Dataset entries
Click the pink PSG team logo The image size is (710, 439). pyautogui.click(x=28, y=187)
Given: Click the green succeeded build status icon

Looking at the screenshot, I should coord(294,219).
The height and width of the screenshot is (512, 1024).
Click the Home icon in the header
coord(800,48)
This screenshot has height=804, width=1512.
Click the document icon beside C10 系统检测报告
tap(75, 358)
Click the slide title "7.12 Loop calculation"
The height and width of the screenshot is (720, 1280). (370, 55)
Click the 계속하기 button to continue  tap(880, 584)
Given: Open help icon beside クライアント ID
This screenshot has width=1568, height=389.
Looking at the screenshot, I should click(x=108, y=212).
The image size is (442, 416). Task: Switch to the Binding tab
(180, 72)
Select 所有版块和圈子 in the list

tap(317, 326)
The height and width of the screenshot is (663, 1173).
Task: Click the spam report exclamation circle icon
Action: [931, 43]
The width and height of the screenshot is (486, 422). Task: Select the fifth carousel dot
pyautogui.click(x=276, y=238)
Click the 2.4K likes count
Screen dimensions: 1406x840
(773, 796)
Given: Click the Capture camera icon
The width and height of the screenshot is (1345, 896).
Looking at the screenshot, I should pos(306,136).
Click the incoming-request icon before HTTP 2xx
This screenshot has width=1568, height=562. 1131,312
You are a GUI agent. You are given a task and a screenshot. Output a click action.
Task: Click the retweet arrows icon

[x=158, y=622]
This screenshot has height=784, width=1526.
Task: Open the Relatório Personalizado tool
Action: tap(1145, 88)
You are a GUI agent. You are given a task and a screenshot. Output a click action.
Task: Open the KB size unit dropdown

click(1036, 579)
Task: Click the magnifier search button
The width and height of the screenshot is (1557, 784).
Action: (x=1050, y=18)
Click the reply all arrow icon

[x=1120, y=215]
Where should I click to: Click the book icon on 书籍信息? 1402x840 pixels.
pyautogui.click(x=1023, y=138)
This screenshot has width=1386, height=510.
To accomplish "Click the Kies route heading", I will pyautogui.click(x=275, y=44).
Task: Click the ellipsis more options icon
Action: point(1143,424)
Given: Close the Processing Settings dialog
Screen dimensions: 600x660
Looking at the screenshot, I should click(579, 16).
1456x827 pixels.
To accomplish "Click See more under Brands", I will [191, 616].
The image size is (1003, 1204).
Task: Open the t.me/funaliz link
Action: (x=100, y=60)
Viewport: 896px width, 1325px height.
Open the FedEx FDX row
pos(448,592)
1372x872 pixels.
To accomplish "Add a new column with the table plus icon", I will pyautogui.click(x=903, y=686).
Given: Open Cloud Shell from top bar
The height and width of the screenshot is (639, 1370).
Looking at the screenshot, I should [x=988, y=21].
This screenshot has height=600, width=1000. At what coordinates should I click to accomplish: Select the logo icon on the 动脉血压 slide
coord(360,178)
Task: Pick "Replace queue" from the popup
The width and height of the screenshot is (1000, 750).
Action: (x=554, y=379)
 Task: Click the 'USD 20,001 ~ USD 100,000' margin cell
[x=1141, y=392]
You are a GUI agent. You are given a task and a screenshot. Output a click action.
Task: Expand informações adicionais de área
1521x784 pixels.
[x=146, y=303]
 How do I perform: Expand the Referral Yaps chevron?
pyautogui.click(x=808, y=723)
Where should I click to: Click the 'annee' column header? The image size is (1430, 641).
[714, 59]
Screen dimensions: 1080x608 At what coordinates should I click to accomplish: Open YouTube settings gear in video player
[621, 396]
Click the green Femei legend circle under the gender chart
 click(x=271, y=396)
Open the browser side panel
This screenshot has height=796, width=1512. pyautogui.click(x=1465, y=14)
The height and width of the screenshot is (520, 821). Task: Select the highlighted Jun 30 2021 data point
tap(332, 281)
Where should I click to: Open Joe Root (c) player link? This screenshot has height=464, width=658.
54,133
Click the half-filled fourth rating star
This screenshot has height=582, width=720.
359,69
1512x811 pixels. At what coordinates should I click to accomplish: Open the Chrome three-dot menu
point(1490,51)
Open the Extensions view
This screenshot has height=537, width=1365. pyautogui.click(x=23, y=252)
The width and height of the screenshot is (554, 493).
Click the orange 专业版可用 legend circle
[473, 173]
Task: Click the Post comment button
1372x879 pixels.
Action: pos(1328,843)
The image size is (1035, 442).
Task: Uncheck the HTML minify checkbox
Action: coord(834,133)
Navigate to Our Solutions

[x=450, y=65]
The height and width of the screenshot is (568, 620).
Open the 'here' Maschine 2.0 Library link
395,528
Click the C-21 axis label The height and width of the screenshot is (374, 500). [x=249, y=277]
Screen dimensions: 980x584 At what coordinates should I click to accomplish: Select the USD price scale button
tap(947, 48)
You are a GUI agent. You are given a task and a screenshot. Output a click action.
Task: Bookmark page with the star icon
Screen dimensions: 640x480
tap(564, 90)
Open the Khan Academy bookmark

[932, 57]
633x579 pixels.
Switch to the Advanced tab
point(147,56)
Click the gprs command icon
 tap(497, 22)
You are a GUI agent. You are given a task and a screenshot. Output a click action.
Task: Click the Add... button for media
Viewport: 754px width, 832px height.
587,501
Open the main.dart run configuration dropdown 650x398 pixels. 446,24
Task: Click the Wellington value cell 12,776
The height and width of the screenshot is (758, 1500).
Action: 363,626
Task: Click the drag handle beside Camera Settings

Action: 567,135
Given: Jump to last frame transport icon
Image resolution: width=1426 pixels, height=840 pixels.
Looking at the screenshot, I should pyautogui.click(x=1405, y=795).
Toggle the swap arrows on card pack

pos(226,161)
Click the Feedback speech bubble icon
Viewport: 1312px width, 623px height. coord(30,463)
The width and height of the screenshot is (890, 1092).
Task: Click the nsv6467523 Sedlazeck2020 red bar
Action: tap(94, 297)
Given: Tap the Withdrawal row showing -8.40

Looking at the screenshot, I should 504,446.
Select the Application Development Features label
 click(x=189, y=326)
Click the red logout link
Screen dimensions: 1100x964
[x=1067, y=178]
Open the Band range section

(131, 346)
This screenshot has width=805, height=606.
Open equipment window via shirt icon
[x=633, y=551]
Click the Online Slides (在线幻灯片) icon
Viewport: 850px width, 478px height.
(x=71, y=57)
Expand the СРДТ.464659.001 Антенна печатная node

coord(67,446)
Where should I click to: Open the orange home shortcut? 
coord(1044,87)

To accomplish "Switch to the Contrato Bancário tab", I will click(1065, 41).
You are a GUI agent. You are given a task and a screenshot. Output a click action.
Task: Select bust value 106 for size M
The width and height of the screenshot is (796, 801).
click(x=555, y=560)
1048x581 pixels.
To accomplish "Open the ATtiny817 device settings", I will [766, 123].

* **Brief**: The response consists of the lines above that contain "from".

* **Solution for this exercise**:
Given: Open Cloud Shell from top bar
Task: Pick "Replace queue" from the popup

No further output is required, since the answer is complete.